Targeting the tumor associated carbohydrate antigens
Global Summit on Biopharma & Biotherapeutics
May 14-15, 2018 | Montreal, Canada
Duke Human Vaccine Institute, USA
Scientific Tracks Abstracts : Asian J Biomed Pharmaceut Sci
Tumor associated carbohydrate antigens (TACAs) are a class of glycans with important structural and signaling functions playing a major role in cell proliferation, differentiation, and apoptosis relevant to oncology. Tumor cells expressing TACAs influence prognosis and survival of cancer patients. We have used structure-based approaches to study antigen-antibody interactions in the tumor microenvironment and designed a peptidyl ligand that mimics the molecular topology of TACAs even though they are chemically dissimilar but functionally equivalent molecular structures. Our work also suggests that in designing antibodies, careful consideration should be made for somatic mutations that enhance the rigidity of an antibody. Electrostatics play a major role in the recognition of the model antigen examined. Discrimination against wanted targets through repulsive electrostatic interactions might be more fruitful than a strong optimization of target binding whereas increased specificity toward one target leads to decreased affinity toward others. Models for TACA targeting reagents are typified by TACA reactive monoclonal antibodies, lectins, and perhaps oncolytic viruses that target sialylated receptors. Peptides reactive with TACA may, in particular, be interesting carbohydrate binding agents, forming the basis of novel drugs that combine the advantages of antibodies and small molecules. We have developed a peptidyl ligand that binds to the TF or T antigen (Galβ1-3GalNAc). The designed peptidyl ligand was observed functionally to mediate cell signaling of TF expressing cell lines, suggesting that TF antigens might be functionally interesting.
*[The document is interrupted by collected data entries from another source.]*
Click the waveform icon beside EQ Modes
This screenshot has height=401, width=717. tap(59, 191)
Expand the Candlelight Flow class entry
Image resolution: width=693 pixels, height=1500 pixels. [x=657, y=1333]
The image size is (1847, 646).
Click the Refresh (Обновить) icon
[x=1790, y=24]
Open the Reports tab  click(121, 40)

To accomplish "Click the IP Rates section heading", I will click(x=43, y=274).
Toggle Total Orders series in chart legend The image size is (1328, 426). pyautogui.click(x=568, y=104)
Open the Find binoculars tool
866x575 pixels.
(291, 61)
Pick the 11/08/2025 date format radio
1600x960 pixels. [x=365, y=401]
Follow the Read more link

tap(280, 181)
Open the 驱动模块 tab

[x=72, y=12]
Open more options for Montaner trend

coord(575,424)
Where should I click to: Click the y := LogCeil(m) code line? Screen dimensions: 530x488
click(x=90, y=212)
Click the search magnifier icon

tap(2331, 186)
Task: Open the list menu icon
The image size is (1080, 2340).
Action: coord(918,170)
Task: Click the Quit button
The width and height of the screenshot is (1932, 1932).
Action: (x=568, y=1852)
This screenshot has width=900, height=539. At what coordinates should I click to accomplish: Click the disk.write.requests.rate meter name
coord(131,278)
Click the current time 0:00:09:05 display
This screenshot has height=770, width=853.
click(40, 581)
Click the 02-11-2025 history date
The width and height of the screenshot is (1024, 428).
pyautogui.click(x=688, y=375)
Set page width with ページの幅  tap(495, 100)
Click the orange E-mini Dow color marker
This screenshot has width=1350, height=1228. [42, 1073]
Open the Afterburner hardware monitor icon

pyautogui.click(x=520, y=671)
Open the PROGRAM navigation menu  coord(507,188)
Somdutta Saha has completed her PhD degree in Bioinformatics from the University of Arkansas at Little Rock in December 2013. She has investigated the developmental pathway for antibodies reactive to neo-carbohydrate antigens expressed in several metastatic cancers. She is interested in application of Bioinformatic approaches to early stage drug discovery efforts. She was also selected as the first Early Talent Postdoctoral Fellow in GlaxoSmithKline Plc., where she made significant contributions to the understanding of host-microbe interactions via metabolite signaling. Currently, she is a Staff Scientist at Duke Human Vaccines Institute in Durham, North Carolina involved in designing better immunogens for HIV patients.